Il m’aime! quel trouble en mon coeur!
L’oiseau chante! Le vent murmure!
Toutes les voix de la nature
Semblent me repeter en choeur:
Il t’aime!
I resume the story. Martha, the neighborhood gossip, comes to encourage Marguerite in a belief which she scarcely dares cherish, that the jewels had been left for her by some noble admirer, and her innocent pleasure is interrupted by the entrance of Faust and Mephistopheles. The latter draws Martha away, and Faust wooes the maiden with successful ardor. They have indulged in their first embrace, and said their farewells till to-morrow: Faust is about to depart, when Mephistopheles detains him and points to Marguerite, who is burdening the perfumed air with her new ecstasy. He rushes to her, and, with a cry of delight, she falls into his arms.

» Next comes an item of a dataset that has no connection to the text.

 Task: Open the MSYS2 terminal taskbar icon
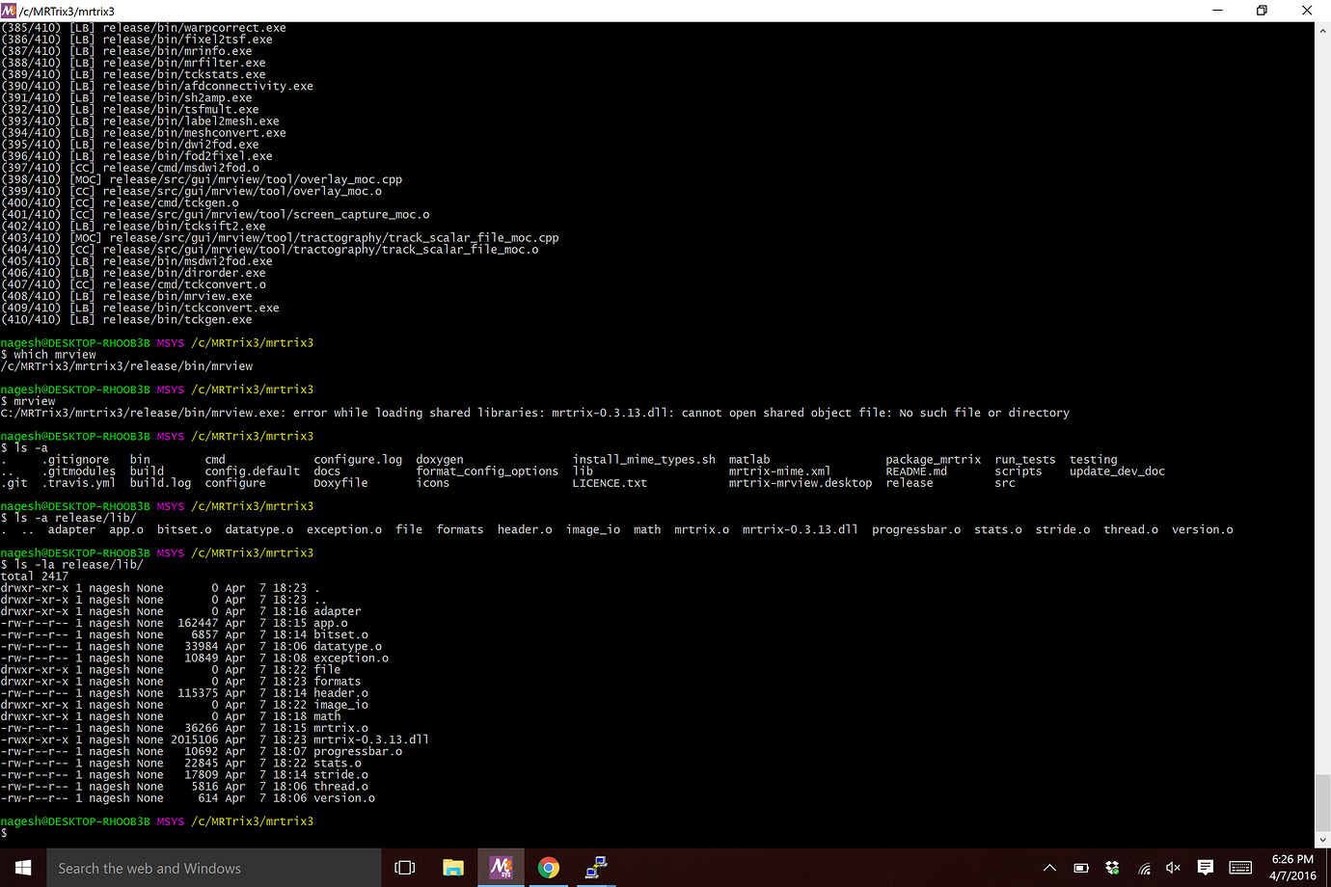coord(501,867)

Goethe’s scene at the fountain becomes, in the hands of the French librettists, a scene in the chamber of Marguerite. The deceived maiden is cast down by the jeers and mockings of her erstwhile companions, and comforted by Siebel. It is now generally omitted. Marguerite has become the talk of the town, and evil reports reach the ear of her brother Valentin on his return from the wars with the victorious soldiery. Valentin confronts Faust and Mephistopheles while the latter is singing a ribald serenade at Marguerite’s door. The men fight, and, through the machinations of Mephistopheles, Valentin is mortally wounded. He dies denouncing the conduct of Marguerite, and cursing her for having brought death upon him. Marguerite seeks consolation in religious worship; but the fiend is at her elbow even in the holy fane, and his taunts and the accusing chant of a choir of demons interrupt her prayers. The devil reveals himself in his proper (or improper) person at the end, and Marguerite falls in a swoon.